That demand comes from a growing array of corporate boards, regulators, creditors and investors. They're aiming at the wallets of well-paid former chief executives who were forced out for poor performance or alleged fraud.
But toppled top bosses, from companies including Kmart Holding Corp., HealthSouth Corp. and Rite Aid Corp., are fighting back, assisted by ironclad employment contracts and savvy lawyers. The same scenario could soon unfold at the New York Stock Exchange and Freddie Mac.
The NYSE, relying on a report prepared by a former federal prosecutor, may insist that deposed chief Dick Grasso return as much as $150 million of his hefty compensation, people familiar with the situation say. Exchange directors are expected to decide tomorrow whether to sue their former leader. The move undoubtedly will spark a showdown with Mr. Grasso. He is mulling his own lawsuit to secure $48 million in future retirement pay he agreed to forgo and $9.7 million in severance, according to informed individuals. He left under fire last year amid outcry over $139.5 million he already had received.

GIVEN INFORMATION ::
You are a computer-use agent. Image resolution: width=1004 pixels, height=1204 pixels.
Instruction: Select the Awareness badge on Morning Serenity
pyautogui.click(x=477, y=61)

EXERCISE SET ::
(a) In the passage about ousted chief executives' pay, which groups are named as the source of the demand?
(b) According to the passage about ousted chief executives' pay, how much in future retirement pay might Dick Grasso sue to secure?
(c) Carry the passage about ousted chief executives' pay forward from its final sentence.
The material above comes from a separate source and has no connection to the text.

ANSWERS FOR THIS EXERCISE ::
(a)
- Corporate boards
- Regulators
- Creditors
- Investors

(b) $48 million.

(c)
Last month, a federal regulatory agency filed administrative charges seeking to force Leland Brendsel, Freddie Mac's former chief executive, to relinquish about $34 million for his involvement in its myriad accounting abuses. The sum includes a civil penalty of $5.8 million, $24.4 million in severance and benefits, and $3.8 million in past bonuses. Mr. Brendsel, whom the mortgage-finance concern asked to resign in June, ultimately can challenge the proposed punishment in federal court.
Efforts to recover portions of ex-chiefs' pay rarely succeed. Sometimes they even end up costing a company more in legal and other fees than they recoup. And corporate-governance experts partly blame directors themselves for the mess, because it is they who bestowed rich rewards upon the CEOs they later removed.
"There is going to be some liability" among directors, especially when they admit "they didn't understand the consequences of the compensation package," warns Roger W. Raber, president of the National Association of Corporate Directors. The NYSE investigation, for instance, has found substantial evidence that the exchange's board inappropriately granted Mr. Grasso's big pay package.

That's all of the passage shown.